Russia and the United States continued their post-Kosovo reconciliation efforts yesterday, announcing that they will launch a new round of strategic arms control negotiations in Moscow next month and pledging fresh efforts to boost trade and investment between the two countries. These announcements followed talks between Russian Prime Minister Sergei Stepashin and U.S. Vice President Al Gore. Stepashin, winding up a hectic three-day visit to the U.S., also met yesterday with President Bill Clinton and with U.S. congressional leaders. Later he met with World Bank President James Wolfensohn, who told reporters afterward that he had a “very positive feeling” about the Russian government’s efforts to face up to its domestic problems. Moscow is seeking a US$4.5 billion loan from the IMF and additional credit from the World Bank.
The arms control initiative was perhaps the most noteworthy development to come out of yesterday’s talks, though it was in large part a follow-up of an agreement reached by the U.S. and Russian presidents during a G-7 meeting in Cologne last month. Officials from the two countries said yesterday that the upcoming negotiations–to take place sometime in August–will focus on a START III treaty which will lower the number of warheads of each country to 2,000. Stepashin and Gore said that they would also begin a new push for Russian lawmakers to ratify the 1993 START II treaty, which calls for warhead levels of 3,500 for each side. START II was ratified by the U.S. Senate in 1996, but Russian lawmakers have used a number of foreign and domestic issues as pretexts to delay their formally considering the accord–most recently, NATO’s air campaign against Yugoslavia.
Next month’s talks will be the first negotiations on START III. The Clinton administration had until now refused to begin formal negotiations on START III until the Russian Duma had ratified START II. Gore nevertheless made it clear yesterday that Washington will not consider implementing a START III agreement until START II is ratified.
The August talks will also deal with differences between Washington and Moscow over the 1972 ABM Treaty. During last month’s G-7 summit in Cologne, Clinton reportedly won a pledge from Yeltsin that Moscow would–for the first time–consider changes sought by Washington in the ABM treaty. The changes would further U.S. efforts to deploy a nationwide missile defense system. It remains to be seen, however, whether Moscow has much intention to be flexible on the issue. Russian defense and government officials have continued to make it clear that Moscow regards the ABM treaty as the cornerstone of arms control efforts and a key to strategic stability. Russian lawmakers, meanwhile, have warned that any ratification of START II by the Duma would contain provisions allowing Russia to withdraw from the treaty if Washington violates the ABM treaty (see the Monitor, June 22).

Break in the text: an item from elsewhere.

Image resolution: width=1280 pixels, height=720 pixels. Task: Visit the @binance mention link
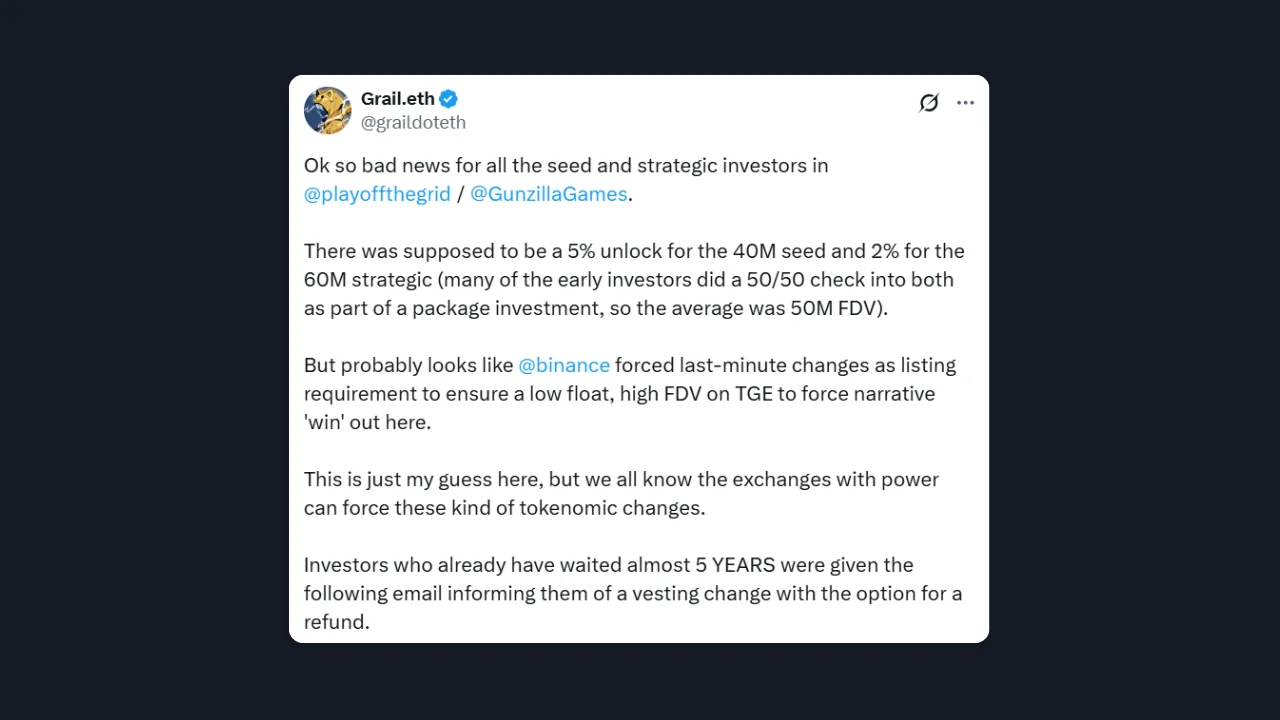pyautogui.click(x=564, y=365)
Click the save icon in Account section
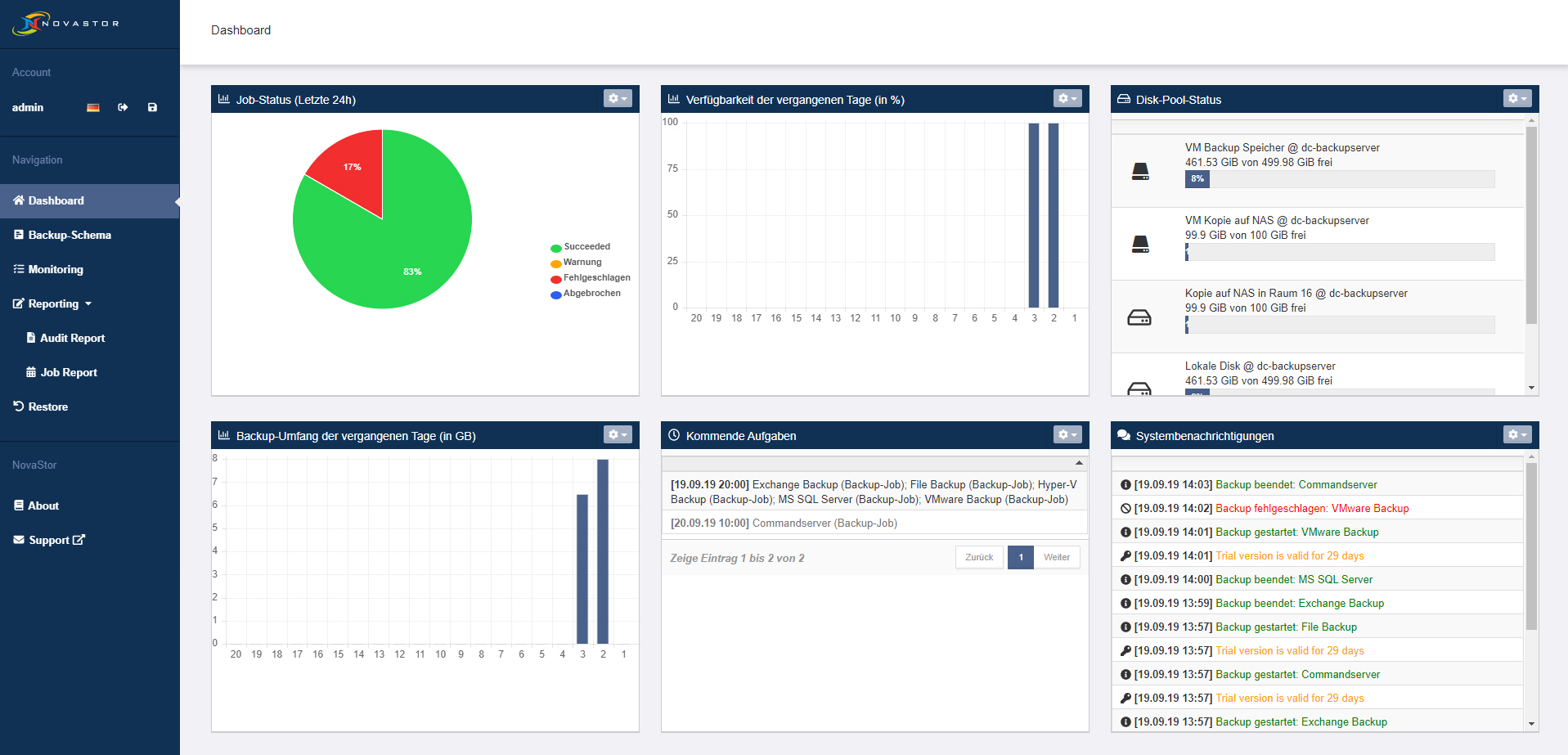This screenshot has height=755, width=1568. coord(152,108)
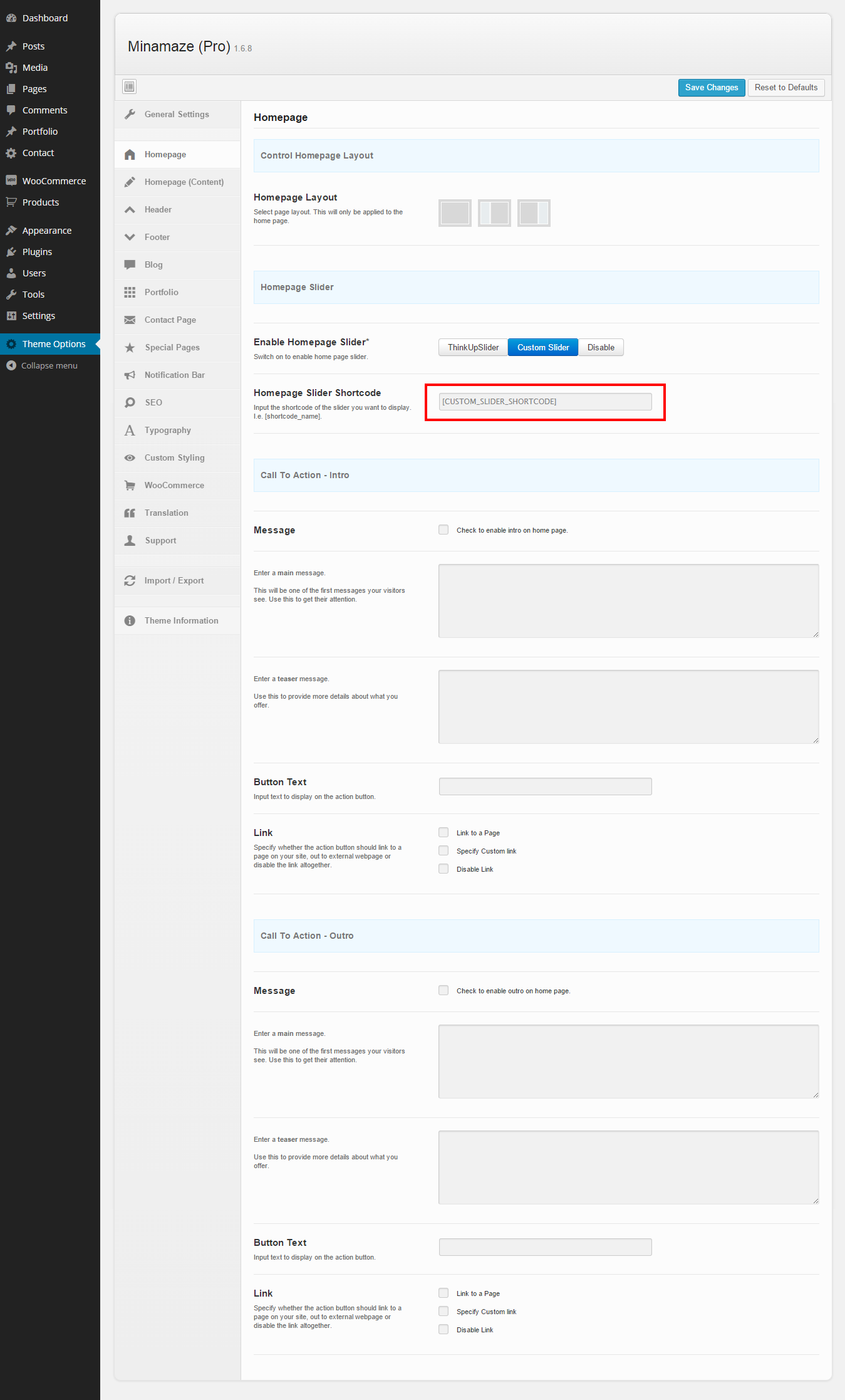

Much as was the case during U.S. Secretary of State Madeleine Albright’s talks earlier this week with Russian Foreign Minister Igor Ivanov in Singapore (see the Monitor, July 27), yesterday’s glad tidings could not obscure the fact that Russia and the United States remain divided on several key issues. Like Ivanov, Stepashin scolded the United States for what he described as Washington’s efforts to play international policeman and to appoint itself the world’s sole guardian of freedom or human rights. “It is very dangerous,” Stepashin said, for the United States to assume such a role. Stepashin also underscored differences between Washington and Moscow on the question of aid to Yugoslavia. He spoke of a looming “humanitarian catastrophe in the heart of Europe” if the United States and other Western countries maintained their opposition to aid for Serbia. Gore said that the matter would be discussed during this weekend’s summit of world leaders in Sarajevo. According to Stepashin, the Russian and U.S. presidents will deal with the same subject when they meet in September at the Asia-Pacific Economic Cooperation forum in New Zealand (Reuters, UPI, AP, Russian agencies, July 27).
RUSSIAN-U.S. SPY ROW?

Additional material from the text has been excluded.